La expresión de Pedro se tornó severa.

—No. Él no ha dicho nada. Cuando el ama de llaves le habló de tu llamada, le pidió que le llevara las cartas de tu madre. Según parece, cuando ella escribió al principio, dió instrucciones al servicio para no le entregaran ninguna carta.

—Canalla sin sentimientos —murmuró Paula al recordar a su madre metiendo una foto en un sobre y escribiendo a su padre cada año el día del santo de su hija.

—La cuestión es —las palabras de Pedro se mezclaron con el dolor de los recuerdos— que él no sabía que ella había vuelto a escribir y al enterarse de la cantidad de cartas que había... —Paula no dijo nada. No quería sentir ninguna comprensión por el viejo—. El ama de llaves le dejó en su estudio —hizo una pausa— y cuando volvió lo encontró inconsciente encima de la mesa. Había cartas y fotos por el suelo y su brazo estaba extendido en dirección al teléfono.

Paula podía imaginar la escena tan vívidamente, que no podía ver otra cosa, ni el cielo azul, ni siquiera el hombre que estaba a su lado.

—¿Crees que las noticias precipitaron su ataque? —sintió una náusea que le subía del estómago.

—No tengo ni idea —dijo—, pero creía que debías saberlo.

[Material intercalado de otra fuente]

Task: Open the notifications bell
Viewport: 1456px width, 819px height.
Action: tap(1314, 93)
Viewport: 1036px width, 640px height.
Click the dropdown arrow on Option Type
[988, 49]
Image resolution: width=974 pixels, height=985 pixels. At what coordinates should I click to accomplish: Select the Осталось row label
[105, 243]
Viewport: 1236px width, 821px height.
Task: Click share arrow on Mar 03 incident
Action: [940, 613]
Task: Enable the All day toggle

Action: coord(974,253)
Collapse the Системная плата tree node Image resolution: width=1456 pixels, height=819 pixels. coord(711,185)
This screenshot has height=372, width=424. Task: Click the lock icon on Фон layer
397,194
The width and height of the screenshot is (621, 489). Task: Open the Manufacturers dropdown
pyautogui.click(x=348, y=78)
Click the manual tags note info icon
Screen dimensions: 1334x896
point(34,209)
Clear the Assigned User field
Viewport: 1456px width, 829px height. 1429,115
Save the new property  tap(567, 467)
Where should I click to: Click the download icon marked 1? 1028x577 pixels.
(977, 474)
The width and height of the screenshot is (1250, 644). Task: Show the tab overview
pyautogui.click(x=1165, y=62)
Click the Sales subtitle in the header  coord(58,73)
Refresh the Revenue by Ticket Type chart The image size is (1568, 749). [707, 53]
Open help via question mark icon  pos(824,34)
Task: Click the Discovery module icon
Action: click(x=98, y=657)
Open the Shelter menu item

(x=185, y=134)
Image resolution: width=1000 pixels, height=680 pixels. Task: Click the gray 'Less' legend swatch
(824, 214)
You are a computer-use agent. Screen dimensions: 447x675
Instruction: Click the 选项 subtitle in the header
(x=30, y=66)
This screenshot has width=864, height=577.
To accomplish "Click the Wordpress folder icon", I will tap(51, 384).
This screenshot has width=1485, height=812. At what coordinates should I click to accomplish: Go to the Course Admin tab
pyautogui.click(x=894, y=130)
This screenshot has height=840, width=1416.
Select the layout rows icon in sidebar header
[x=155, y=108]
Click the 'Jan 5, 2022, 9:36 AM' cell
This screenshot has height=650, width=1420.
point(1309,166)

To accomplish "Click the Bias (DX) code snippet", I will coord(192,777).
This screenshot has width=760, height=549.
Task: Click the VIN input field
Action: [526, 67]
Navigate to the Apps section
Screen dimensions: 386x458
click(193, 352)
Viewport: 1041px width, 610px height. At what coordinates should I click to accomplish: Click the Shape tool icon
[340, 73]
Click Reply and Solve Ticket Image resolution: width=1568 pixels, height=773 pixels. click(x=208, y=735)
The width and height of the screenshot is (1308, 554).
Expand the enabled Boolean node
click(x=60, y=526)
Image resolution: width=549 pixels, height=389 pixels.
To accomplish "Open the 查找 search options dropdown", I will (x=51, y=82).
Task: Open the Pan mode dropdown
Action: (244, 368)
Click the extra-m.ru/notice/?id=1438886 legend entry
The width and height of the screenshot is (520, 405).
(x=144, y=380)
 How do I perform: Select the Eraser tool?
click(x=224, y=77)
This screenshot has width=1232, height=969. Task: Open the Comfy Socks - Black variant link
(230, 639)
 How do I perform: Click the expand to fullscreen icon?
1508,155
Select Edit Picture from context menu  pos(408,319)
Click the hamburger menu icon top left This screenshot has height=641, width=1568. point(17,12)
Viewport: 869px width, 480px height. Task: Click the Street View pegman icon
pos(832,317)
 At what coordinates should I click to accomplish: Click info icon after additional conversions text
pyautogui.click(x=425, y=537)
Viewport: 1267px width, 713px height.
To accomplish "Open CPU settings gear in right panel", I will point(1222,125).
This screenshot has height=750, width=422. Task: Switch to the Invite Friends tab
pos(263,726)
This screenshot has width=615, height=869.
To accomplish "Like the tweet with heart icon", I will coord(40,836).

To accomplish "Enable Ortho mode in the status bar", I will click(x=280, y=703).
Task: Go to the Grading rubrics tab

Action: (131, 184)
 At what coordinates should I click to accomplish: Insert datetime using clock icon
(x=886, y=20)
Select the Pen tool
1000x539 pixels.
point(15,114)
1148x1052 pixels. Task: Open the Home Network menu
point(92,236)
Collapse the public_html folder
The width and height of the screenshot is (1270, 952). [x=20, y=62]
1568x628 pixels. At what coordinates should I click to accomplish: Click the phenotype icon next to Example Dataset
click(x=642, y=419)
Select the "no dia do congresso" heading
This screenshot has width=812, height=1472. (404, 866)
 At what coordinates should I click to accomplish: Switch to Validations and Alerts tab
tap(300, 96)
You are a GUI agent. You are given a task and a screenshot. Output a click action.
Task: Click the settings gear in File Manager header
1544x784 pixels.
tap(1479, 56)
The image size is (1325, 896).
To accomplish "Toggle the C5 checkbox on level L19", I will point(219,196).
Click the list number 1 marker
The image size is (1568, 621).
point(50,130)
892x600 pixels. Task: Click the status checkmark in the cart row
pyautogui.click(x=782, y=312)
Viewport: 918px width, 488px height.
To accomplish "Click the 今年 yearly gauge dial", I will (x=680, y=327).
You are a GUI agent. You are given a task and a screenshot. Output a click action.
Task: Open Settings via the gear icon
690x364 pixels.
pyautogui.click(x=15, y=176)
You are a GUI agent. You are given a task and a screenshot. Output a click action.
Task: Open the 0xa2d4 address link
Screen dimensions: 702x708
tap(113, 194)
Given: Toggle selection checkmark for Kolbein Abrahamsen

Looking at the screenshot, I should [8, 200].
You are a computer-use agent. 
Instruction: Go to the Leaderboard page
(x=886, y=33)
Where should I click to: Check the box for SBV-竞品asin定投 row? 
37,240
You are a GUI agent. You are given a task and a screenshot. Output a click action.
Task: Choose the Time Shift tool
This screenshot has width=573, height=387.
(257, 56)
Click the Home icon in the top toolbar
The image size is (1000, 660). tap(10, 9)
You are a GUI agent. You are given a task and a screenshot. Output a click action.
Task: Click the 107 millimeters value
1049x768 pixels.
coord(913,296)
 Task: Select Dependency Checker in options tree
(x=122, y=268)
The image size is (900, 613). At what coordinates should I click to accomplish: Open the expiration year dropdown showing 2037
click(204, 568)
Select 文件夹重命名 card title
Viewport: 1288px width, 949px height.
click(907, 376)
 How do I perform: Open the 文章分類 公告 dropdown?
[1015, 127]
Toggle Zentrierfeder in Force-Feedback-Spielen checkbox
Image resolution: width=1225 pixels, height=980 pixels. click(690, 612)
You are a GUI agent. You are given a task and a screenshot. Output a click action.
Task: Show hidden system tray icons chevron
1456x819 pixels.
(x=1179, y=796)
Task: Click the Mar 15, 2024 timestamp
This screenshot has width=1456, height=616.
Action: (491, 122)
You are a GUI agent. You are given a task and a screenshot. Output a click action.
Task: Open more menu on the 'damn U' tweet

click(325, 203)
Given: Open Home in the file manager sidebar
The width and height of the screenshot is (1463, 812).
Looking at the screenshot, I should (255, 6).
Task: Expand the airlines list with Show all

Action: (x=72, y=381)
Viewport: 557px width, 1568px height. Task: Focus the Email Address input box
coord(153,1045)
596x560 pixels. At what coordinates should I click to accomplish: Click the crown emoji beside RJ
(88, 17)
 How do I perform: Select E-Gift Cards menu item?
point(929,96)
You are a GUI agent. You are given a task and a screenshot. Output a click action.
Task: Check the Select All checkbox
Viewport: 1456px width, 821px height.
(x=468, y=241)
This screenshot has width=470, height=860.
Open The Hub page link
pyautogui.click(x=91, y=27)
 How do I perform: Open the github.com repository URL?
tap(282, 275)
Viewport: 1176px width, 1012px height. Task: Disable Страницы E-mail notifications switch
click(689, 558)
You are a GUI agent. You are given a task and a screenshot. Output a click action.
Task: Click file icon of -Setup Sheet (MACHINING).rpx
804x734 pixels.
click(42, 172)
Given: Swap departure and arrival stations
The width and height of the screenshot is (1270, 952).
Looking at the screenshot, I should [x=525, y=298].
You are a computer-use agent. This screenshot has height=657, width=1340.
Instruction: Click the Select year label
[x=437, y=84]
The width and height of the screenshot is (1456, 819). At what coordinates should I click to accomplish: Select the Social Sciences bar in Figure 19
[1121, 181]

—Yo... Gracias —dijo sacudiendo la cabeza, tratando de aclarar sus pensamientos.

Si su abuelo había intentado llamar, era realmente trágico que no lo hubiera conseguido. Para su madre y para él. Paula se puso de pie y se alejó unos pasos respirando hondo para reponerse de la impresión. Aunque aquello no cambiaba lo esencial: su abuelo evidentemente era un viejo arrogante y dominante, demasiado orgulloso. Pero...

—¿Preferirías que no te lo hubiera dicho? —preguntó Pedro con tono áspero.

—No. Has hecho lo que debías —Paula miró a lo lejos, por encima de las piedras de la antigua ciudad, con la visión borrosa.